Godber and Hamilton have developed an interesting value-based methodology for selecting stocks that has generated significant outperformance. Their CF Miton UK Value Opportunities fund is ranked second in the UK All Companies sector over 3 years with a return of 58.5%.

They have worked together on this sort of mandate for around 9 years, first at Matterley and then at Charles Stanley, before joining Miton and launching their current fund in March 2013. Over the intervening 3 years they have attracted almost £900m in assets under management.

Godber has a 12 month notice period and Hamilton 6, so there is no need for investors to panic even though Miton’s share price – it is listed on AIM – fell sharply on the news of their departure. They will only leave earlier if the company manages to replace them.

The problem is that the success of the fund is largely due to the managers’ screening process and their ability to select the best stocks that it highlights. A lot will depend on who takes over and whether they can replicate the same impressive results.

This suggests that the best option for investors is to wait and see what happens. If Miton find a good replacement who is willing and able to follow a similar strategy there may be no need to change anything, otherwise they could just hold on and then move their money to Polar Capital once the new fund is up and running.

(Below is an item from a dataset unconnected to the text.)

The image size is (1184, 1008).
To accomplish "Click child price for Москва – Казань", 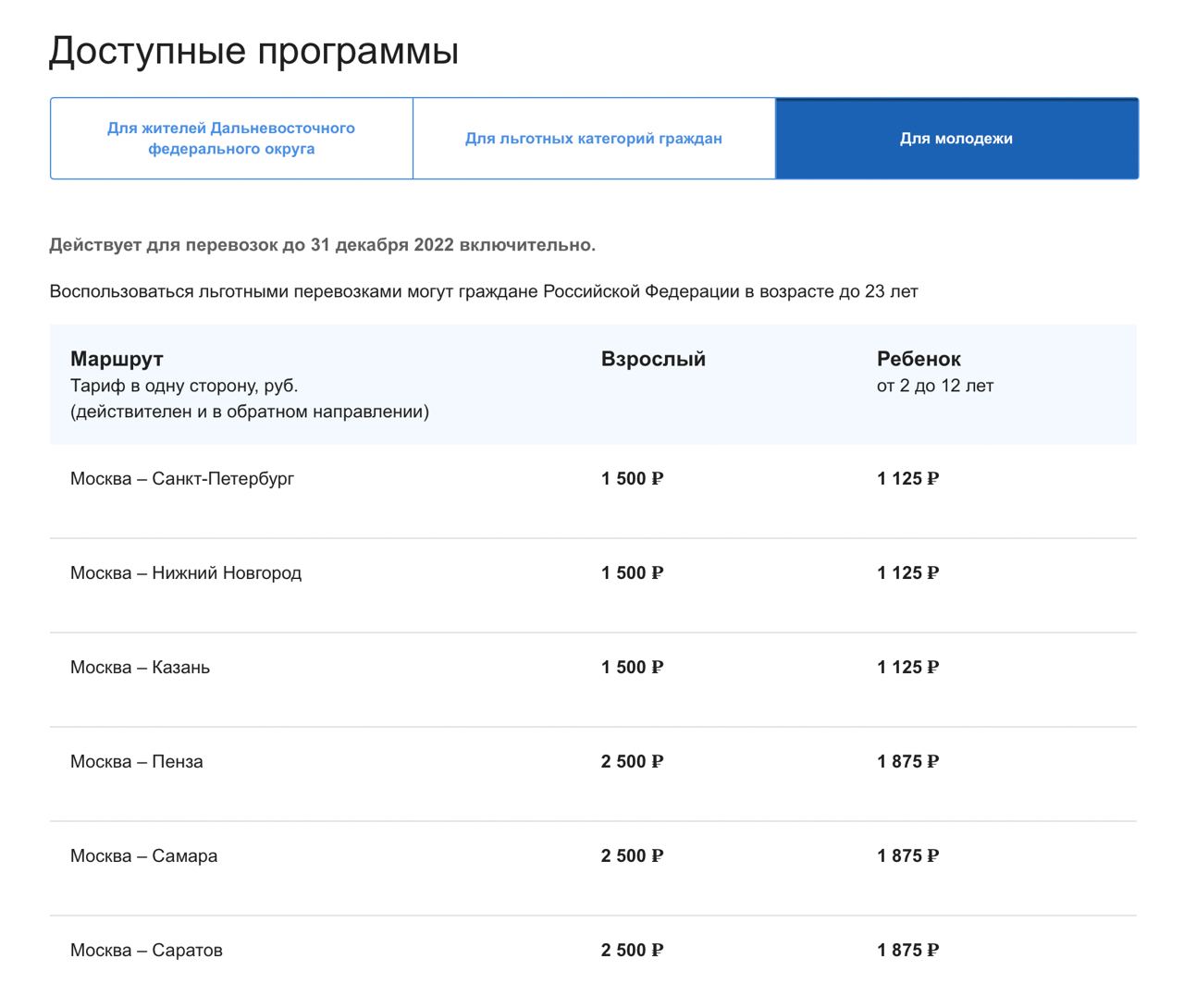I will click(x=907, y=668).
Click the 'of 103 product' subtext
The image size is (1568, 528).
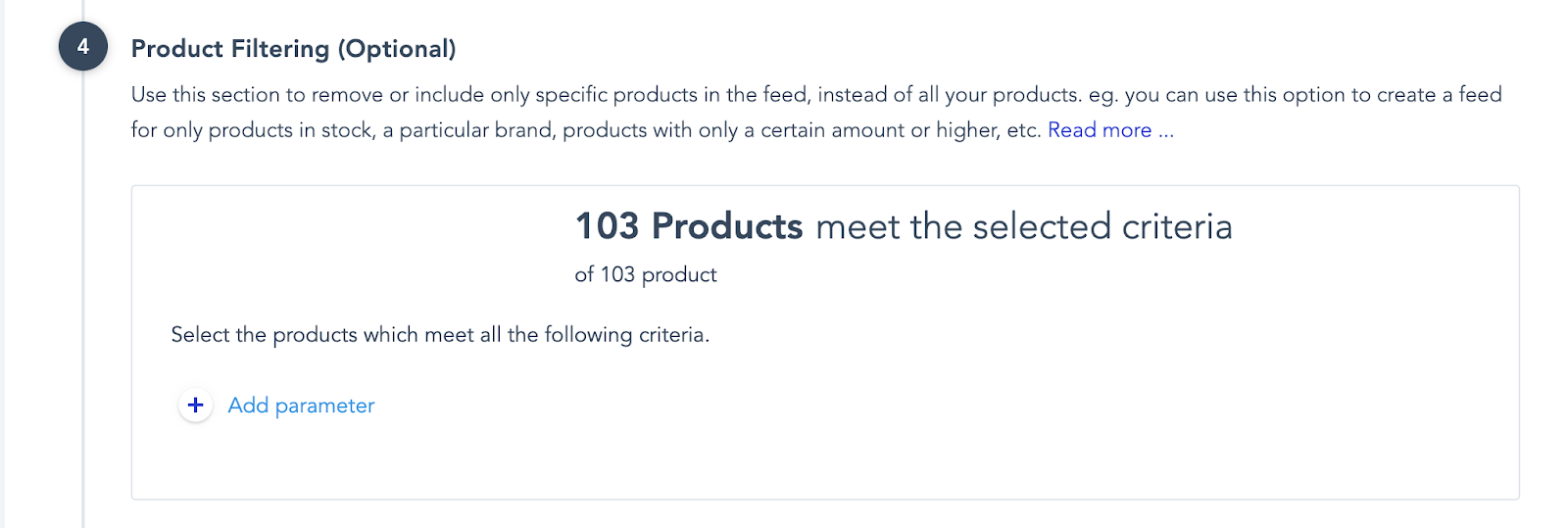pyautogui.click(x=646, y=274)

The nearest equivalent is probably the Man GLG Undervalued Assets fund. This is run by Henry Dixon, who worked with Godber and Hamilton at Matterley, and who uses the same investment process even though his stock selection decisions tend to be quite different.

Dixon’s largest holdings at the end of March included house builders such as Bovis Homes, Bellway and Crest Nicholson, as well as other well-known companies like Royal Bank of Scotland and BP. The £443m fund has about a third of its assets invested in the blue chips of the FTSE 100, with a similar proportion in the mid-caps of the FTSE 250, a fifth in the small caps and most of the rest in cash.

CF Miton UK Value Opportunities has less exposure to the large caps (23.9%) and more to the small caps including stocks listed on AIM (40.6%). Its largest holdings include a couple of housebuilders (Bellway and Barratt), but other than that there doesn’t appear to be very much in common between the two portfolios. This is reflected in the differing performance with Man GLG Undervalued Assets down 7.8% in the last 12 months and Miton UK Value Opportunities up 8.5%.

The departure of Godber and Hamilton has created a difficult dilemma for investors with money in their Miton fund. Unless you are prepared to back a totally different sort of investment approach it is probably best to wait and see who takes over and how they get on. If you are unhappy with the results you could then switch to their Polar Capital replacement.